Tuesday, 17 April 2018, 3 p.m. (sharp),
Dr. David Hewett, University College London
at the conference room of IMATI-CNR in Pavia, will give a lecture titled:

Scattering by fractal screens - functional analysis and computation

and at 4.15 p.m (sharp),
Dr. Abramo Agosti, Politecnico di Milano
at the conference room of IMATI-CNR in Pavia, will give a lecture titled:

A diffuse interface model for tumour growth with applications to neuro-oncology

as part of the Applied Mathematics Seminar (IMATI-CNR e Dipartimento di Matematica, Pavia).

At the end a refreshment will be organized.


Abstract Dr. David Hewett:

The mathematical analysis and numerical simulation of acoustic and
electromagnetic wave scattering by planar screens is a classical
topic. The standard technique involves reformulating the problem as a
boundary integral equation on the screen, which can be solved
numerically using a boundary element method. Theory and computation
are both well-developed for the case where the screen is an open
subset of the plane with smooth (e.g. Lipschitz or smoother) boundary.
In this talk I will explore the case where the screen is an arbitrary
subset of the plane; in particular, the screen could have fractal
boundary, or itself be a fractal. Such problems are of interest in the
study of fractal antennas in electrical engineering, light scattering
by snowflakes/ice crystals in atmospheric physics, and in certain
diffraction problems in laser optics. The roughness of the screen
presents challenging questions concerning how boundary conditions
should be enforced, and the appropriate function space setting.
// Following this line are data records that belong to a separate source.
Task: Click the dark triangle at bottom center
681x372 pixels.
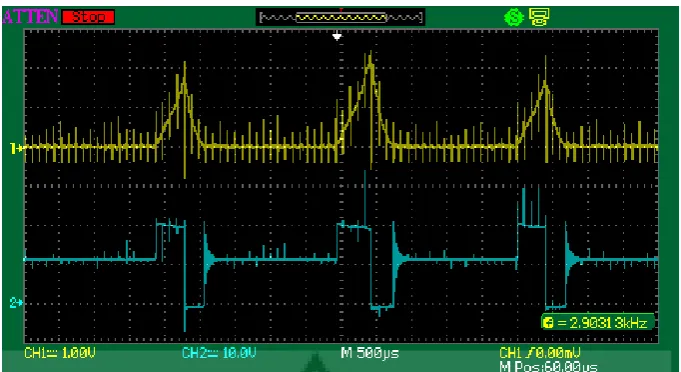Action: tap(316, 363)
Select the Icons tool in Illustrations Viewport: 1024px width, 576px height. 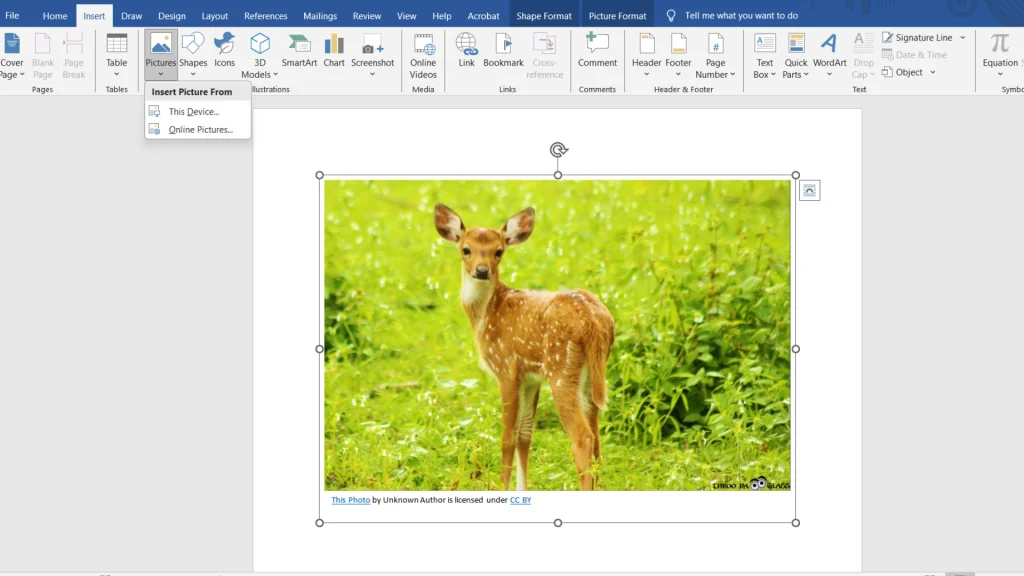tap(224, 52)
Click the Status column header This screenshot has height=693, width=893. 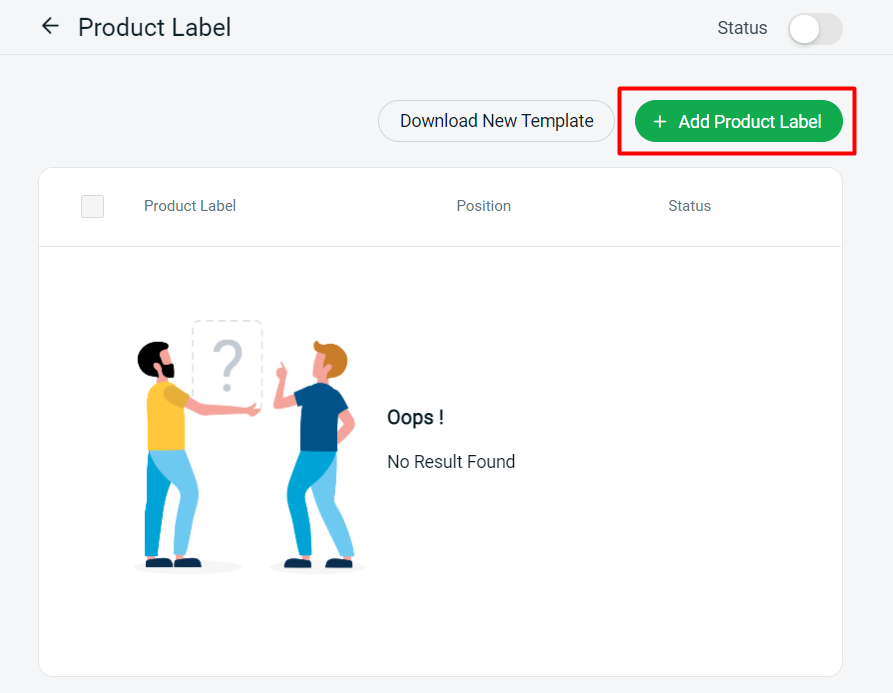coord(689,206)
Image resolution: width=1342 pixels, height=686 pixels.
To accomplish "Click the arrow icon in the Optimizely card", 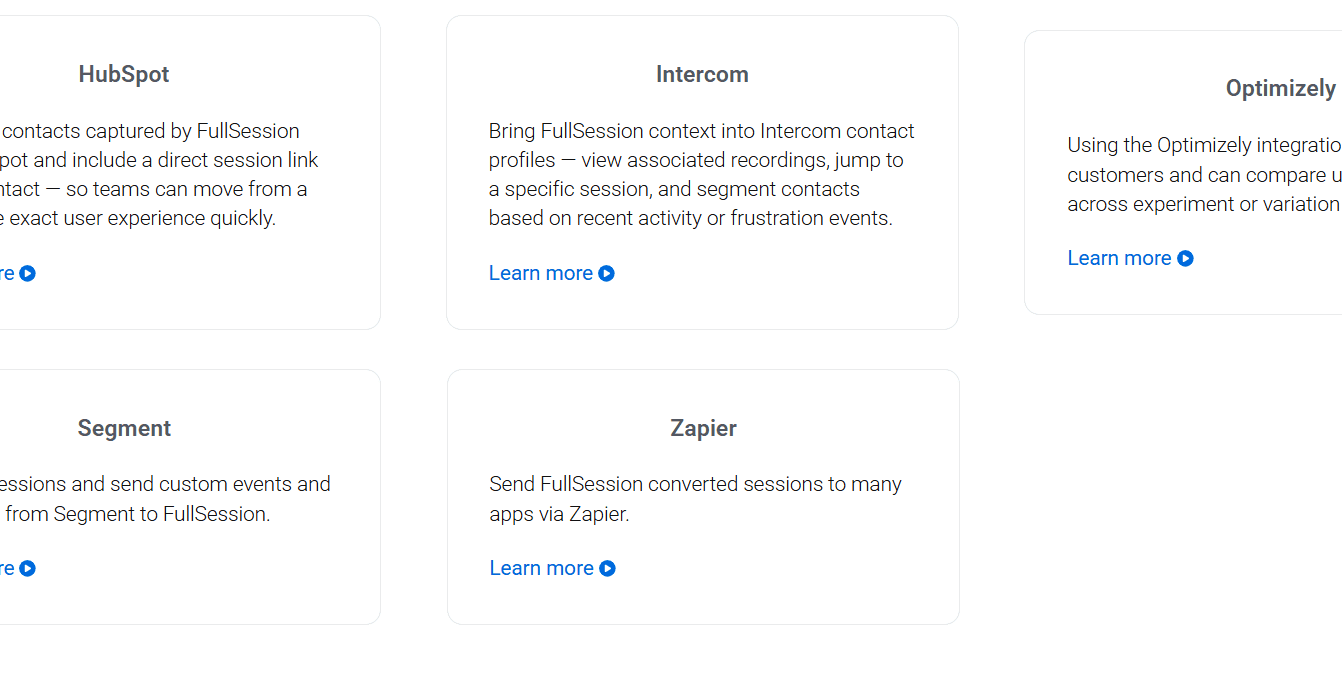I will pos(1185,259).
But
progress is possible and there is interesting behaviour to be
discovered: for example, a sound-soft screen with zero area (planar
measure zero) can scatter waves provided the fractal dimension of the
set is large enough. Accurate computations are also challenging
because of the need to adapt the mesh to the fine structure of the
fractal. As well as presenting numerical results, I will outline some
of the outstanding open questions from the point of view of numerical
analysis. This is joint work with Simon Chandler-Wilde (Reading) and
Andrea Moiola (Pavia).

Abstract :

In this talk I will describe a diffuse-interface model based on mixture theory recently used to model tumor growth, and in particular to model the patient-specific evolution of a highly malignant brain tumour, the glioblastoma multiforme (GBM). Using thermodynamic principles, a Cahn-Hilliard type equation with degenerate mobility is obtained, in which the spreading dynamics of the multiphase tumour is coupled through a growth term with a parabolic equation describing a nutrient species dynamics.

A single-well potential of Lennard-Jones type is used in the model to describe the cell-cell mechanical interactions. As a consequence, the degeneracy set of the mobility and the singularity set of the potential do not coincide. This feature introduces a nontrivial difference with respect to the Cahn-Hilliard equations with a double-well potential analyzed in the literature.
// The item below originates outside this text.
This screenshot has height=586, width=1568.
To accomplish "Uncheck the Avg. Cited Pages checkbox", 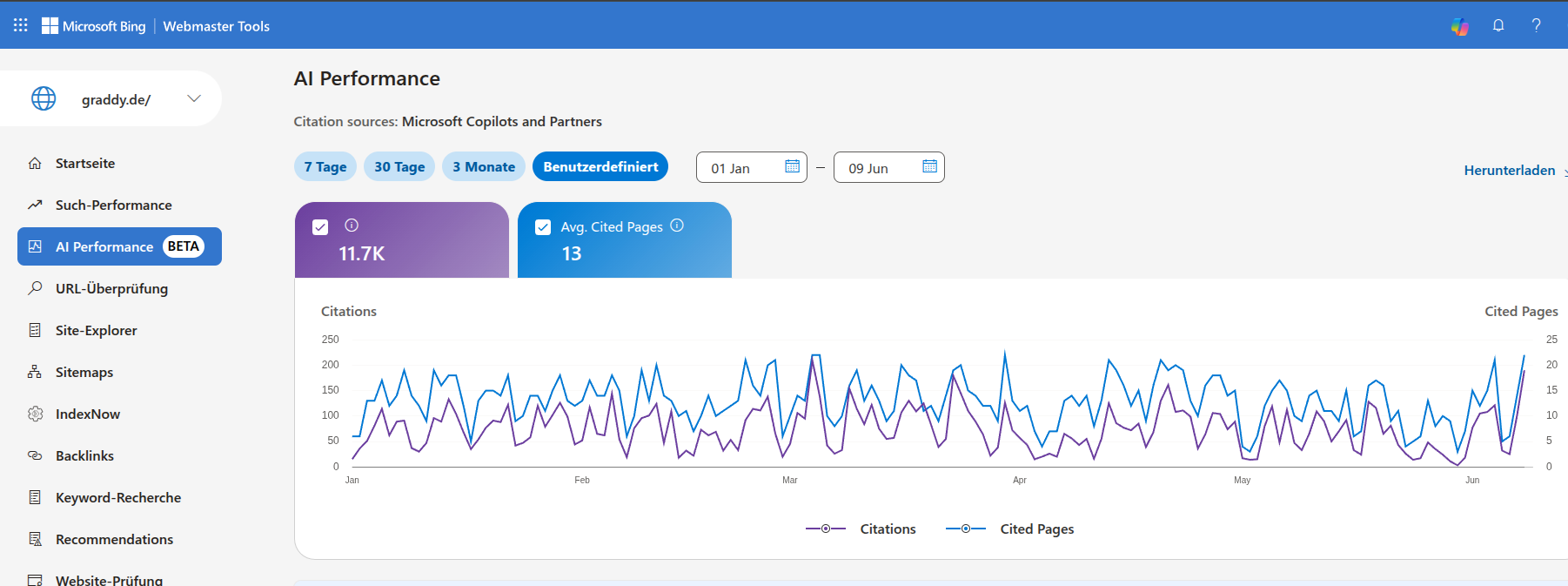I will pos(543,227).
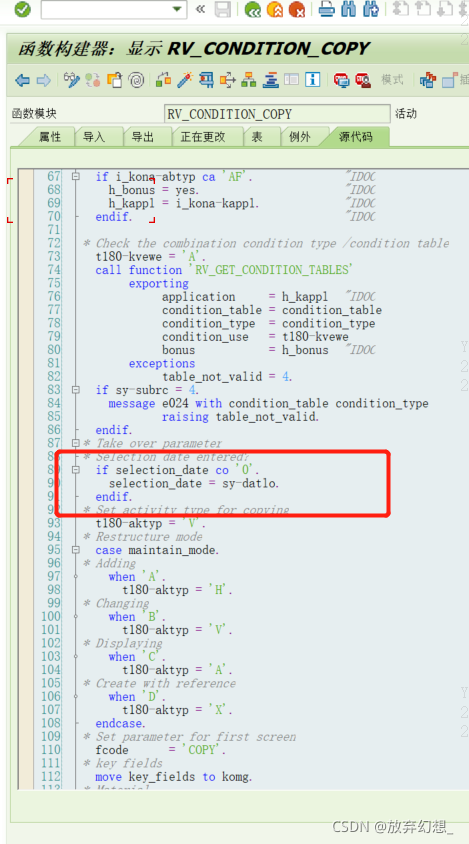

I will show some analytical results for simplified versions of the model, together with different finite element approximations of the problem which preserve the analytical properties of the continuous solutions.
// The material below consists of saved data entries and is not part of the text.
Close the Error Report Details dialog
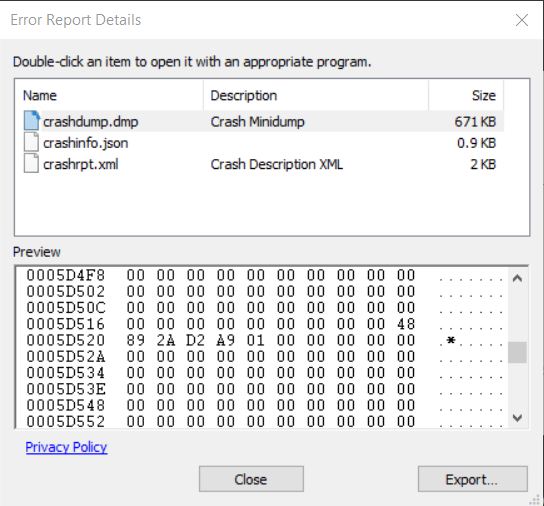pyautogui.click(x=521, y=20)
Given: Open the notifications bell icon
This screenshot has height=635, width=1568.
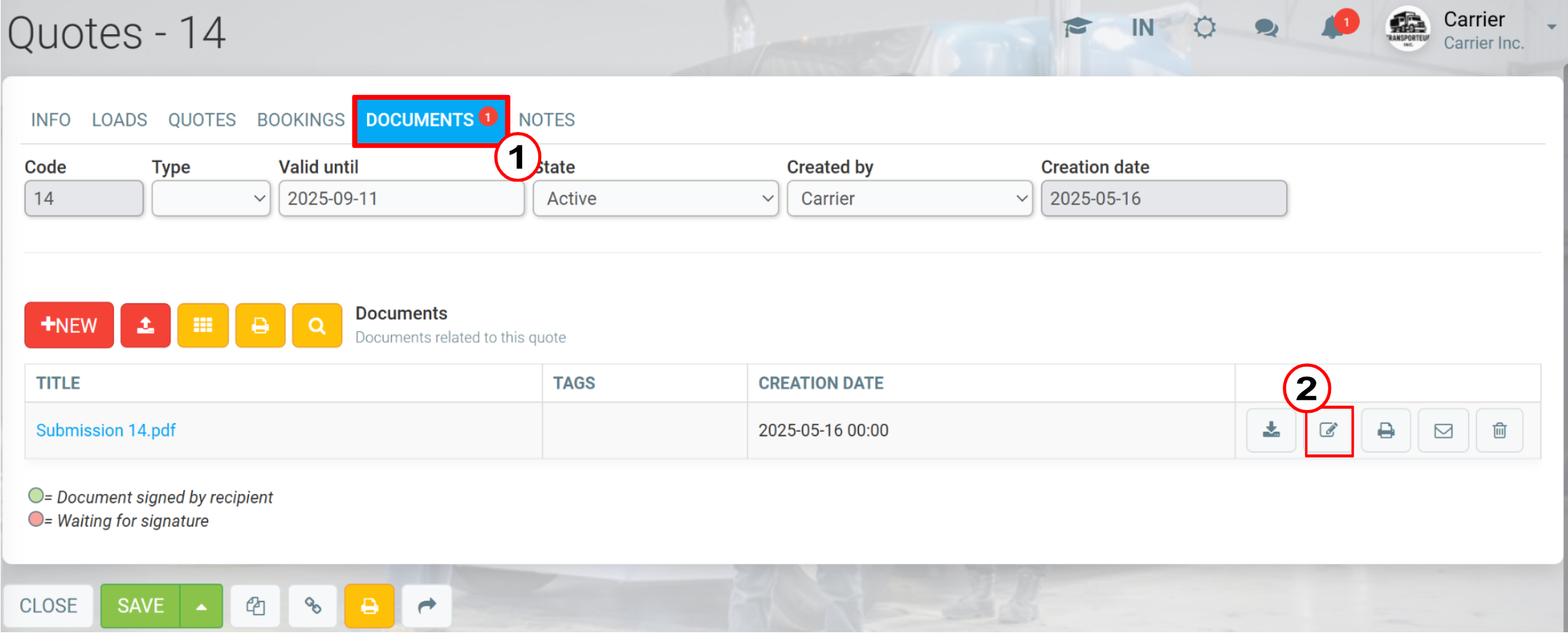Looking at the screenshot, I should pyautogui.click(x=1334, y=27).
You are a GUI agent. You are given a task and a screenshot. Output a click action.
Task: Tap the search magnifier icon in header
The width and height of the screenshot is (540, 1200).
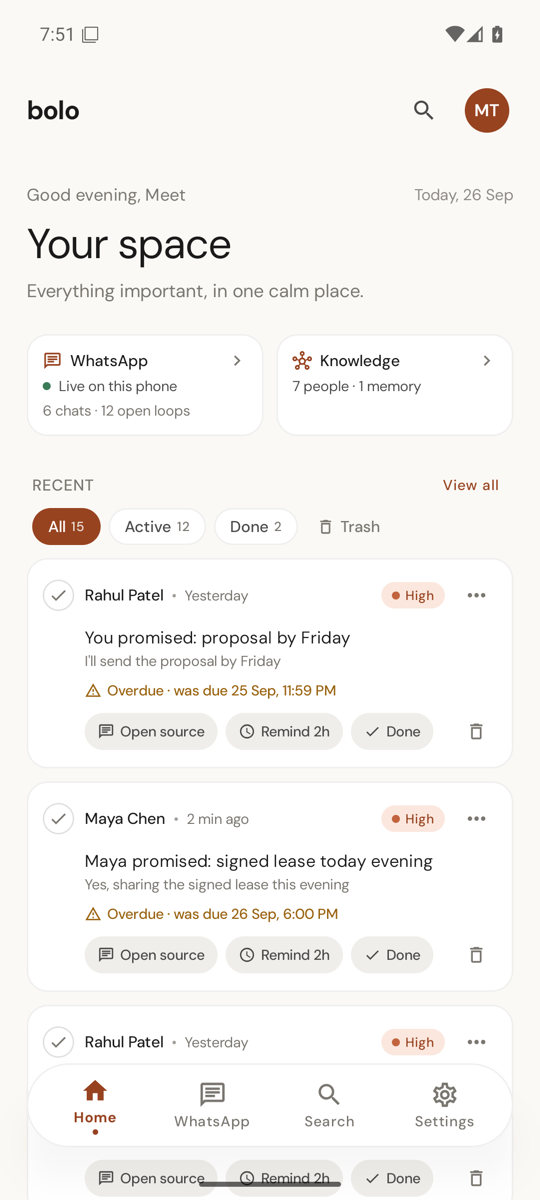click(x=424, y=110)
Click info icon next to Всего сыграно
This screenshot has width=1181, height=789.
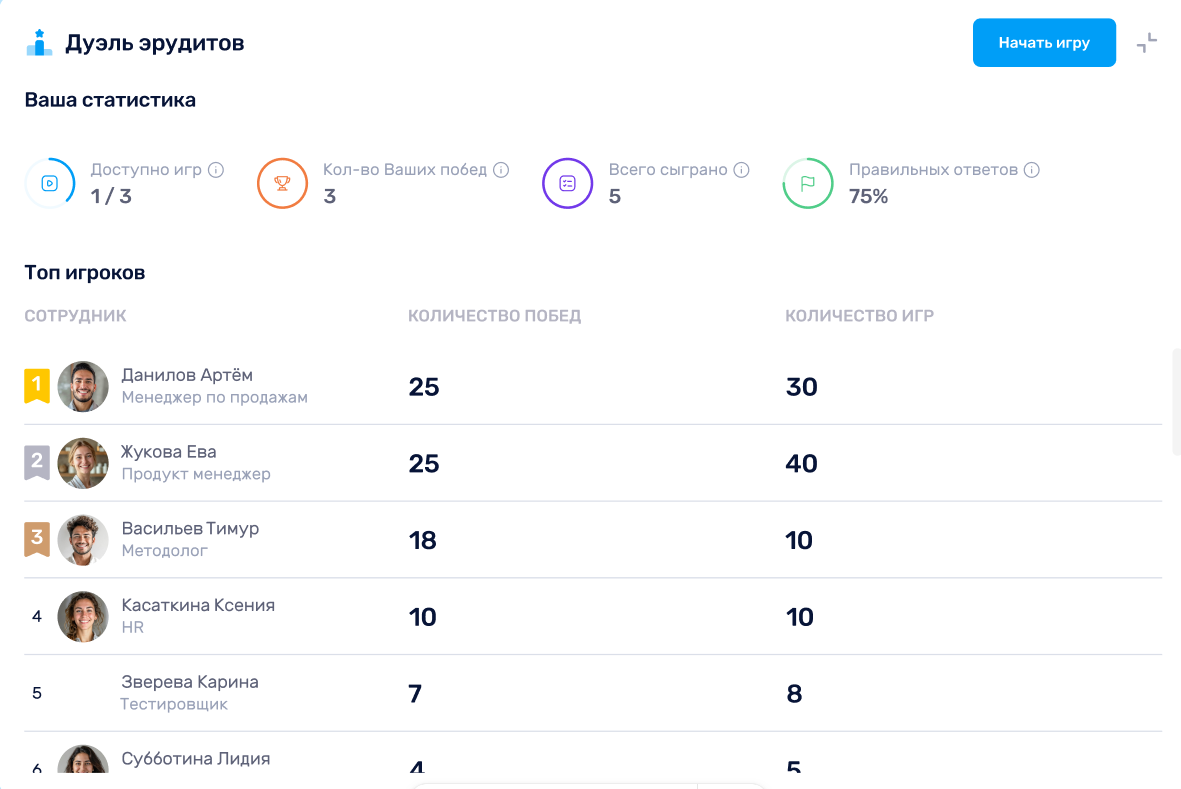pos(741,170)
By comparing the observed in-vitro evolution of a culture of glioblastoma cells to the growth and coarsening dynamics described by the model, I will prove the effectiveness of using a single-well potential to describe the GBM cells interaction.

The tumor growth model is finally fed by clinical neuroimaging data that provide the anatomical and microstructural characteristics of a patient brain. I will show the predictions of numerical simulations and the comparison with the clinical data for a case test study, observing a good accordance with the data and highlighting the ground-breaking potential of the model for delivering accurate patient-specific predictions.

This work has been conducted in collaboration with Pasquale Ciarletta, Maurizio Grasselli, Paola F. Antonietti, Marco Verani, Chiara Giverso, Elena Faggiano and Aymeric Stamm.